◆ TEXTAUSSCHNITT:

© Andreas Doerne

Doerne, Andreas

Musizieren(lernen) und Freiheit

Gedanken zum Wert des Emanzipatorischen in Kunst und Bildung

Rubrik: Aufsatz
erschienen in: üben & musizieren 2/2019 , Seite 06

“Es ist in der Tat ein Wunder, dass die ­modernen Methoden der Ausbildung die heilige Neugier des Forschens noch nicht völlig erstickt haben, denn diese zarte ­kleine Pflanze bedarf – neben dem Ansporn – hauptsächlich der Freiheit; ohne diese geht sie ohne Zweifel zugrunde.” Albert Einstein

Freiheit ist sowohl für die Welt der Kunst als auch für Bildungsprozesse jeglicher Art von elementarer Bedeutung. Ohne Freiheit können sich Menschen nicht in autonomen Bildungsprozessen zu mündigen, selbstverantwortlichen Individuen entwickeln. Ohne Freiheit gäbe es keine Kunst jenseits von Tradi­tion, Überlieferung und kulturellem Erbe, keine künstlerische Innovation, die – zumindest in unserem westlich-abendländischen Kulturbereich – als wichtigster Motor für den nach wie vor wach­senden Reichtum an unterschiedlichsten künstlerischen Ausdrucksformen, Werken und Hervorbringungen ange­sehen werden muss. Insofern bildet Freiheit eine sowohl gedankliche als auch handlungs­bezogene Schnittmenge der beiden Kernbereiche instrumentalen Lernens.

◆ AUSGANGSDATEN:
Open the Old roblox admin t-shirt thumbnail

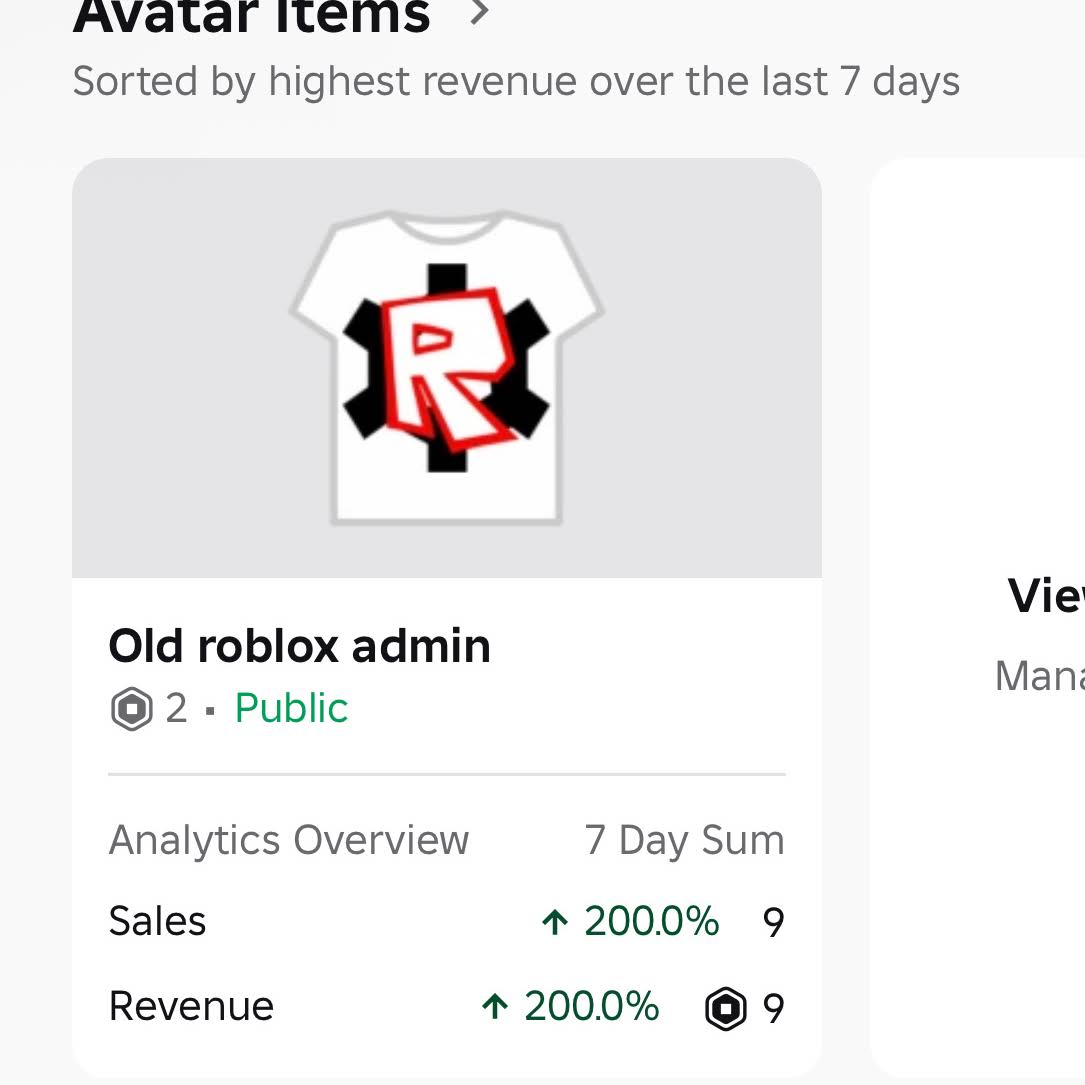(x=447, y=368)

◆ GESTELLTE AUFGABEN:
a - Gib bitte aus dem Aufsatz über Musizieren und Freiheit die Passage wortgetreu wieder, beginnend bei "Freiheit ist sowohl" und endend bei "Kernbereiche instrumentalen Lernens.".
b - Nenne alle Dinge, über die hinaus es laut dem Aufsatz über Musizieren und Freiheit ohne Freiheit keine Kunst gäbe.
c - Führe den Aufsatz über Musizieren und Freiheit im Anschluss an seinen letzten Satz weiter.

◆ ERGEBNISSE DER ÜBUNG:
a -
Freiheit ist sowohl für die Welt der Kunst als auch für Bildungsprozesse jeglicher Art von elementarer Bedeutung. Ohne Freiheit können sich Menschen nicht in autonomen Bildungsprozessen zu mündigen, selbstverantwortlichen Individuen entwickeln. Ohne Freiheit gäbe es keine Kunst jenseits von Tradi­tion, Überlieferung und kulturellem Erbe, keine künstlerische Innovation, die – zumindest in unserem westlich-abendländischen Kulturbereich – als wichtigster Motor für den nach wie vor wach­senden Reichtum an unterschiedlichsten künstlerischen Ausdrucksformen, Werken und Hervorbringungen ange­sehen werden muss. Insofern bildet Freiheit eine sowohl gedankliche als auch handlungs­bezogene Schnittmenge der beiden Kernbereiche instrumentalen Lernens.

b - Tradition, Überlieferung, kulturelles Erbe

c -
Für mich lautet die zentrale Frage dabei nicht vorrangig, ob es im Musizierunterricht heutiger Tage noch bewusst eingesetzte Elemente von Unfreiheit und Zwang gibt, die es abzuschaffen gilt, sondern ob wir als Lehrende uns in jedem Augenblick mit aller Kraft dafür einsetzen, jene Freiheit, die ich im Folgenden darzulegen versuche, bei unseren Schülerinnen und Schülern und an dem von uns verantworteten Lernort aktiv zu befördern.

Kunst braucht Freiheit

Ein wichtiges Element jeder bedeutenden Kunst ist es, dass sich in ihr die Eigenheit, das Eigene, das Individuelle einer Künstlerin manifestiert. Bedeutende Kunst ist immer unverwechselbar. Und jede bedeutende Künst­lerin entwickelt im Laufe ihres Lebens so etwas wie eine eigene künstlerische Sprache, die ihr Schaffen vom Schaffen einer anderen Künstlerin unterscheidbar und als ihr Schaffen erkennbar macht. Hat man als Rezipient den Individualstil einer Künstlerin erst einmal wahrnehmend begriffen, kann man unbekannte Werke von ihr auf den ersten Blick als von ihr stammend erkennen.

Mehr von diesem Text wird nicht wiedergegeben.